Looking back now it consumed a lot of mind space and utilized a lot of energy. In my mind, I could turn everything into a weight issue. Reflecting back, this is a pattern of thinking I had been playing out since childhood, so it was well ingrained and definitely repeated.

I know I am not alone observing this, our society has always had a strict view of beauty and for most of us an absolutely, unattainable one! (Although thankfully I do see this slowly changing).  I was fed these messages, and I ate them up! I felt I did not measure up!

This all changed after my husband passed away. Overall in my life, I took his passing as a sign from the Universe that I needed to make some changes. One of these changes was I took my Whole Person Coaching course to fulfill my career aspirations. But what it did for me was completely unexpected! In the course, I was coached numerous times and these common patterns, themes and beliefs started to come out. This began my journey to become my authentic self and loving that person no matter the size! And that is when I started looking at weight loss from a whole new perspective.

What I learned from my experience is that I was withholding love from myself, I was looking at my weight as a roadblock to my worthiness, as an excuse for anything that went wrong and I created thousands (probably millions) of stories in my head that perpetuated this belief… Unless you weigh less you are not enough, you are not worthy… subtitle… something is wrong with you unless you lose weight. This is pretty harsh messaging, and most of us would never say that to anyone out loud, but most of us, in some version or another, say it to ourselves on a regular basis.

 

It’s not easy to recall what the first step was in my transformation as the life lessons were coming to me hard a fast at that time. During those few years, the Universe was providing me with lesson after lesson which continually furthered my growth and pushed me further along my path to authenticity in all directions! What is clear though, is the changes that took place to my body!

Once I started really looking at myself and truly embracing and loving all of me, the weight just started coming off. The more personal work I did, the more I lost. I stopped judging myself and started loving the reflection in the mirror. I stopped the stories (in my head) that validated how I was ‘not enough’ because of my weight and started focusing on my being enough and being worthy and simply loving myself! The more I continued to move through things the healthier I felt, the more I wanted to take care of myself. Makes logical sense right, the more we love something, the more we take care of it.

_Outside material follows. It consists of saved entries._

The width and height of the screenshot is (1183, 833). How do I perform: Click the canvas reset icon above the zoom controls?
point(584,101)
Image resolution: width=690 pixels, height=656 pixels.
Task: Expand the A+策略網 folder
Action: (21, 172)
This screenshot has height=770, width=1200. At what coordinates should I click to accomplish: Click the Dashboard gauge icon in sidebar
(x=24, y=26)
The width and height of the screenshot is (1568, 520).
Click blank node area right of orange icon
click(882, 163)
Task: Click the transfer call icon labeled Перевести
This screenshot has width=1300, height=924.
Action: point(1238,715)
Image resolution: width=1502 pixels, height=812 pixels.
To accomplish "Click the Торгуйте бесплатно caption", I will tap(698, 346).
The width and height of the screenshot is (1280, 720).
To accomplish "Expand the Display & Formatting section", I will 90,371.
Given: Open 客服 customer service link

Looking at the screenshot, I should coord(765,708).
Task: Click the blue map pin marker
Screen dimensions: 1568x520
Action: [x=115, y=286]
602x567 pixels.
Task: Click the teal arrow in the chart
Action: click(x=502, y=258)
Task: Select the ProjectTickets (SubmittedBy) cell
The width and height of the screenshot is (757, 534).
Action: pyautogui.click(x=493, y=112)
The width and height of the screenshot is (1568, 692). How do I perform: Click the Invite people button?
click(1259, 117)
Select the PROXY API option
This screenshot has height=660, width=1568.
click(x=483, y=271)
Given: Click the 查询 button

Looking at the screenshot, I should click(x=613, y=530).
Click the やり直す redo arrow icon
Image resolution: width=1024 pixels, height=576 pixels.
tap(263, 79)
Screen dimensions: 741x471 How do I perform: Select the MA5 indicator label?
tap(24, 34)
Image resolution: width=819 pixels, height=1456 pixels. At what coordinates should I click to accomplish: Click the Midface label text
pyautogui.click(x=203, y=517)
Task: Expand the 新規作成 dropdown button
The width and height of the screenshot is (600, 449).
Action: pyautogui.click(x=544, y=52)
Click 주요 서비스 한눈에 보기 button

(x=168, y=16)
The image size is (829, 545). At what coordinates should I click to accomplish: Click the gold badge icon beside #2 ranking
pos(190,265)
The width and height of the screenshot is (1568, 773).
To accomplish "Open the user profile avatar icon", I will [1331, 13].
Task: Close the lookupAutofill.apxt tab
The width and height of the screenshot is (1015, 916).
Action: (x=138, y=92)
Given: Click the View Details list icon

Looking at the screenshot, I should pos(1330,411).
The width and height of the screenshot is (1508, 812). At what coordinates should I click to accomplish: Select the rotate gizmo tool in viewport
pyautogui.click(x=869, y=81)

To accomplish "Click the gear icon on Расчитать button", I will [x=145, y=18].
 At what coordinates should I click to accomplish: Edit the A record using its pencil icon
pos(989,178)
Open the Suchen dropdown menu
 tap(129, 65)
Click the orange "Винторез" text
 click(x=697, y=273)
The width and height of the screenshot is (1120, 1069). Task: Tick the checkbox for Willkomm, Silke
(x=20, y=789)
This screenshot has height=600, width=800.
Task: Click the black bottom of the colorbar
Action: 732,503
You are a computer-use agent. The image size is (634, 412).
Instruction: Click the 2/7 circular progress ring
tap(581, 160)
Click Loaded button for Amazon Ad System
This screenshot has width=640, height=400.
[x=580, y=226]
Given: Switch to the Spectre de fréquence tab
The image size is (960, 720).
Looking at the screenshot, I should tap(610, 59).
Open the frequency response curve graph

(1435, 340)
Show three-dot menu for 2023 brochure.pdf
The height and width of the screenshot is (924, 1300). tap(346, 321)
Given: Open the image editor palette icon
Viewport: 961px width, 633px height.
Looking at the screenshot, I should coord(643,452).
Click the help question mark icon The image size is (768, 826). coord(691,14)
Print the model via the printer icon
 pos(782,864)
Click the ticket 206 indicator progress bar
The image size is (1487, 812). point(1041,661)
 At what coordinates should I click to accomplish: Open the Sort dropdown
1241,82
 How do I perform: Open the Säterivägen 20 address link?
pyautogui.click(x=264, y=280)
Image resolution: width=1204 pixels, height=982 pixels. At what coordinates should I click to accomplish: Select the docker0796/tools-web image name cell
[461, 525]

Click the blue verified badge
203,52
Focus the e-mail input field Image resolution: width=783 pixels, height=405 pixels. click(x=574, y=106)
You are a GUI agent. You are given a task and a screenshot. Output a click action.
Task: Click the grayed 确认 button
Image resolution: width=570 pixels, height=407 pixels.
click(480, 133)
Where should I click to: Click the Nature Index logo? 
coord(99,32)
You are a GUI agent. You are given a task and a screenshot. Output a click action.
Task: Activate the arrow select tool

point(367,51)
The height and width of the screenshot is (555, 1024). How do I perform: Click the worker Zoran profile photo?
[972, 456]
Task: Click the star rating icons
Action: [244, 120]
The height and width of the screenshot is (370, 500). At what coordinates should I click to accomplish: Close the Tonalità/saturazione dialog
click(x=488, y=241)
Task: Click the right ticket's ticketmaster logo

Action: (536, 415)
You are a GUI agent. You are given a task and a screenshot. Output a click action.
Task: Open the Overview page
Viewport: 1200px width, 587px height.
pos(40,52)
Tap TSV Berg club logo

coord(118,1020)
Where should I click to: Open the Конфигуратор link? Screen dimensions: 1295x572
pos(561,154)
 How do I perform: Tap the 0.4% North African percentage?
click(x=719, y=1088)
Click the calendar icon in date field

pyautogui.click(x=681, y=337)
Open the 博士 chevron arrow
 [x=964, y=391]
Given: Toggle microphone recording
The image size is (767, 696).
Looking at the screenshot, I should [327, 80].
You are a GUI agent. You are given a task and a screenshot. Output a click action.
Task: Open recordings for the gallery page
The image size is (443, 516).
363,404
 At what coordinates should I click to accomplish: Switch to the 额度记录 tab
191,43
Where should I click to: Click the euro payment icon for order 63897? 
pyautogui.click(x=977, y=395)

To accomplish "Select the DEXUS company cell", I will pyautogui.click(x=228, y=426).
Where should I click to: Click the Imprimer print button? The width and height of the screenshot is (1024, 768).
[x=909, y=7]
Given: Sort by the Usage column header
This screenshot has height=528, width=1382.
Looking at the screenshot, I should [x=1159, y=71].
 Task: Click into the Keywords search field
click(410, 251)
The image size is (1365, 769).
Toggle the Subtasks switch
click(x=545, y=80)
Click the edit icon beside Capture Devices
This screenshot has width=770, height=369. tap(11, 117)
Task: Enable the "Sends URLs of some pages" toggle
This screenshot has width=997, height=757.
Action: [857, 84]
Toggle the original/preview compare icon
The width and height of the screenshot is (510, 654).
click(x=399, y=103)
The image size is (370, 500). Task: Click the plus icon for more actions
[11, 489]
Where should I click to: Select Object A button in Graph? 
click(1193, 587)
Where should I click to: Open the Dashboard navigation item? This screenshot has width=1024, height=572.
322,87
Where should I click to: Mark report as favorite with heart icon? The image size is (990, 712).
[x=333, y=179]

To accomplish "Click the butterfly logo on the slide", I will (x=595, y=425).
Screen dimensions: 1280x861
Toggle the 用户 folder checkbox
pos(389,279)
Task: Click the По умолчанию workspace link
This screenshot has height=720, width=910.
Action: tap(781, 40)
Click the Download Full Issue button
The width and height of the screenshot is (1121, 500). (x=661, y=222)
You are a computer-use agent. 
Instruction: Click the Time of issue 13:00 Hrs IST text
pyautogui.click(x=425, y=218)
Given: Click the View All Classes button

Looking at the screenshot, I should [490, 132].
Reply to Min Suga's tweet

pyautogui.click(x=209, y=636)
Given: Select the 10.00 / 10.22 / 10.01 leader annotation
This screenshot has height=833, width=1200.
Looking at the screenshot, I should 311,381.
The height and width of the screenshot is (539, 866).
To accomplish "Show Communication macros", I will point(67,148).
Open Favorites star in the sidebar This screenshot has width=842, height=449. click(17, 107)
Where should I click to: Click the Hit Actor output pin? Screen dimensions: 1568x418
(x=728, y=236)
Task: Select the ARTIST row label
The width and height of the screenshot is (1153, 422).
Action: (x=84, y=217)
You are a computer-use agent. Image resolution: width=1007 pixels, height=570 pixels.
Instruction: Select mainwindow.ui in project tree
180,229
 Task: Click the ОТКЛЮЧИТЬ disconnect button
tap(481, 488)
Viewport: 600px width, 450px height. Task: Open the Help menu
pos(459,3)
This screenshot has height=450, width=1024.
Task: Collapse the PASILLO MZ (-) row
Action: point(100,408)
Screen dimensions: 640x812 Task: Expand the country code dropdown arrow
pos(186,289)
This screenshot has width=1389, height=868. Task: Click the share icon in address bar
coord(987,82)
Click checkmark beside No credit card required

I can honestly say now, that I am writing this blog from a place of worthiness, from a place of loving myself for ALL of me, a place of strength – mind, body, spirit. My body has responded amazingly to all of these internal changes – because I love it and appreciate it. It works hard with me, and the weight seems to be coming off but more important than that is, it doesn’t really matter to me anymore about the weight. Because before everything else, I know that my body is the perfect representation of who I am at this moment. I am sure though the more I work through my life lessons, the more my body will change. I see it happen all the time the more lessons I learn, the more my reflection changes and the deeper my relationship with myself gets. Don’t get me wrong even with all the work I have done there are still times when these old beliefs and patterns show up (they have been in place for years) but the difference is now they are more like little blips on the radar, and I have the tools to calm them before they get out of control.

I understand for a lot of people reading this it may seem a little different, it is definitely not the norm. We are taught if we eat healthy and exercise, we will lose weight but the critical component, in my mind, is that we also need to get our minds in order, let go of our stories, beliefs, and patterns that continually hold us back and love who we are right now! And if you take it outside of yourself (child rearing, plants, pets, relationships etc.) and really think about it, in order for anything to thrive, we need to feed it positivity and love! If all we are feeding it is negative, loathing messages (aka garbage) then it at most will just survive.

 

So why not make 2019 YOUR year to just LOVE yourself for who you are right now! And watch how you too start to thrive!

If you want to take it a step further and are interested in learning tools to help you live a healthier, happier life, join me for a 7-week transformational course starting January 14, 2019. For more information on the Healthy You! Mind, Body, Soul program fill in the information below.

 

5 Life-Changing Resolutions for 2019

The new year is a time when so many of us start taking stock of our lives in efforts to evaluate where we want to make some changes. Most of the time we focus on external changes that we feel will bring us happiness, but what most of us fail to realize is that happiness comes from within.

These 5 resolutions when practiced regularly are life changing! The simplicity of implementing in no way minimizes the positive effect they can have on your life.

 

Prioritize Self-Care

Too many of us, put ourselves last. We give to our family, our friends, work and even strangers, but when it comes to caring and giving back to ourselves, we simply don’t.

Sometimes it’s because we feel we are being greedy if we take time for ourselves, sometimes we feel we don’t deserve it, and sometimes we feel we just simply don’t have the time. Whatever the excuse, it’s this simple. If you continue to give to others and don’t care for yourself, you will eventually burn out!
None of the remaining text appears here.